Recently, Kamide et al. [20] reported that transoral videolaryngoscopic surgery was effective for adult PSFs. Their procedure avoided recurrence as it involved resection without remnant mucosa and closure of the internal orifice. MLS with an operating microscope is a common transoral approach in laryngeal surgery. MLS can magnify the working space sufficiently in the binocular view, which can ensure mucosal resection and internal orifice closure through direct manipulation in children. Therefore, we believe that MLS for PSFs can help avoid severe complications and recurrence. However, MLS has some limitations.
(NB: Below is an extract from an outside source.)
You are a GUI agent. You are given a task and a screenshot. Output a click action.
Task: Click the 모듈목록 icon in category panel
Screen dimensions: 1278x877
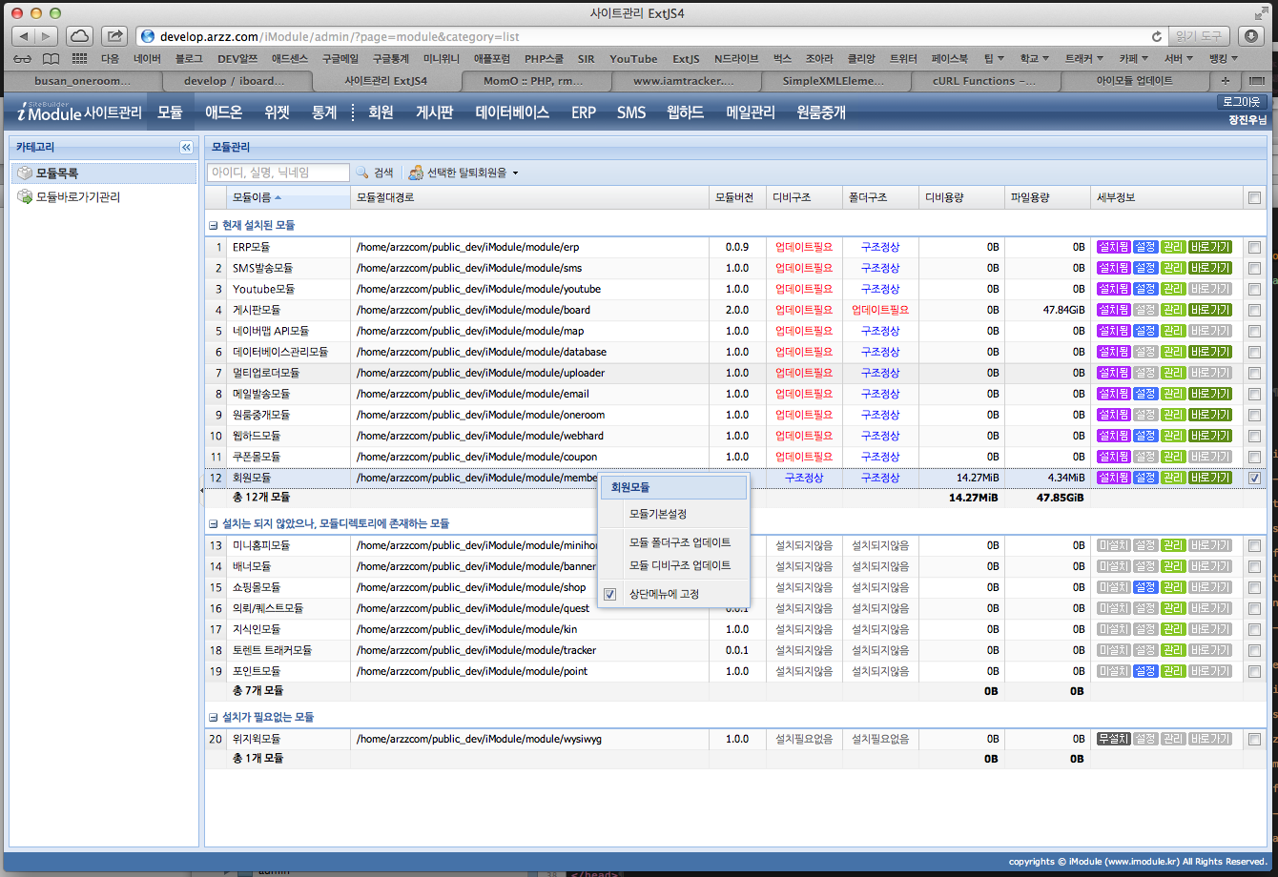[25, 173]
First, en bloc resection of the fistula is often technically challenging because of the limited space. Moreover, the infectious fistula may not be easily inverted and peeled off, and there is a possibility of en bloc resection not being successful. Second, when the PSF is very large, all fistula tracts may not be visible. Because PSFs in children are sometimes large, resection should be carefully performed. Therefore, complete resection is important so that the entire fistula can be sufficiently confirmed via microlaryngoscopy. Although en bloc resection is ideal for fistula, it is challenging because of such limitations. Conversion to piecemeal resection is also useful in difficult cases. Complete resection could be performed via piecemeal resection, and our patient was successfully treated using MLS. Conversely, in case of very large cyst that cannot be completely removed even via piecemeal resection or when a fistula tract cannot be grasped properly, MLS is not considered as first-line treatment for PSF. We previously reported that MLS can be applied in infants aged less than 1 year [21], and we believe that a similar procedure can be performed for PSFs in young children.
Although there are many MLS cases, the number of PSF cases is still small. More PSF cases should be collected, and further assessments of MLS for PSFs should be performed.